皆さんは同一労働同一賃金を定めた「働き方改革関連法案」が成立し、2020年4月から施行されることをご存知でしょうか?

同一労働同一賃金とは仕事に就いている限り、正社員であるか、非正社員であるかを問わず、待遇や賃金の格差をなくす「同じ仕事内容であれば、同じ賃金にしなさい」という考え方です。

ただし、仕事ごとに一律給与にするという意味ではありません。同じ仕事でも、担当職務の難易度や能力成果によって賃金額が異なることは当然です。正社員・非正社員といった雇用の区分や、男女、国籍等の要素で賃金差をつけてはいけない、ということです。それまでも労働関係の法律で一定のルールは設けられていましたが、2020年からそのルールが明確化され、すべての事業主はこれを徹底することが求められています。

仕事における成果や能力・経験の差による賃金の差などは許容されますが、「非正社員だから、正社員よりも低い待遇」というような差別的な取り扱いは禁止されます。非正社員と正社員の待遇の差の解消も「働き方改革」の大きなテーマとなっています。

そうした同一労働同一賃金の詳細についてご紹介していきます。

同一労働同一賃金の判断基準って?

同一労働同一賃金はどのように判断されるのでしょうか?
同じ職種(営業職や製造職など)というだけでなく、役割責任の重さや難易度、能力期待成果など、合理的な違いがあれば「同一労働」ではないということになります。
ただし、この点は難解な判断がポイントですので、法制化された後も、さまざまな議論が出てくると考えられます。

では、同一労働同一賃金が実現したら、個人にどんなメリット・デメリットがあるかを考えていきましょう。

メリット

非正社員の賃金が上がり、経済的に余裕が生まれる。

非正社員である為に賃金が低く生活が苦しい方も中にはいらっしゃいます。その方たちに経済的な余裕をもたらすことも同一労働同一賃金の導入で期待されています。

より自分に合った働き方、生き方を選べる

雇用形態や勤続年数によってではなく、スキルや経験、成果によって賃金が決まるようになれば働き方や生き方の選択肢が広がります。
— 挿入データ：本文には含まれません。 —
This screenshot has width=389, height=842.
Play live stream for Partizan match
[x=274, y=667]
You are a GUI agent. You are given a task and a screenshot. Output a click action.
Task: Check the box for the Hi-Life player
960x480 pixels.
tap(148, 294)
経済的にも精神的にも「正社員になって同じ会社で長く勤めなければ」という呪縛から解放され、キャリアの途中でも充電期間や勉強期間を設けたり、派遣社員として専門スキルを積んだのちに独立したり、自分に合った生き方を模索することができます。また、大きな責任をもってバリバリ働きたいという人も、仕事はそこそこでいいという人も、それぞれの労働に応じた賃金を受け取ることでお互いの生き方を、より尊重出来るようになるでしょう。

デメリット

正社員の賃金が下がる可能性がある。

非正社員の待遇改善に伴って賃金の再配分が行われ、正社員の賃金が低くなる可能性があります。これまで正社員と言う立場に甘えてスキルや経験を積んでこなかった人は、特に賃金低下のリスクが高いでしょう。

新規雇用が減る可能性がある。

非正社員の賃金アップによって人件費があがり企業が新規雇用を控えるかもしれません。

待遇に関する説明義務

パートタイム・有期雇用労働法では正社員と非正社員の待遇差解消を求めるとともに、社員への待遇に関する説明義務が強化されました。これによって非正社員は、正社員との待遇差の内容や理由について企業側へ説明を求める事が出来るようになります。

「なぜこの給料なのか?」「どのように評価するのか?」と疑問に思うものは聞いてみてもいいかもしれません。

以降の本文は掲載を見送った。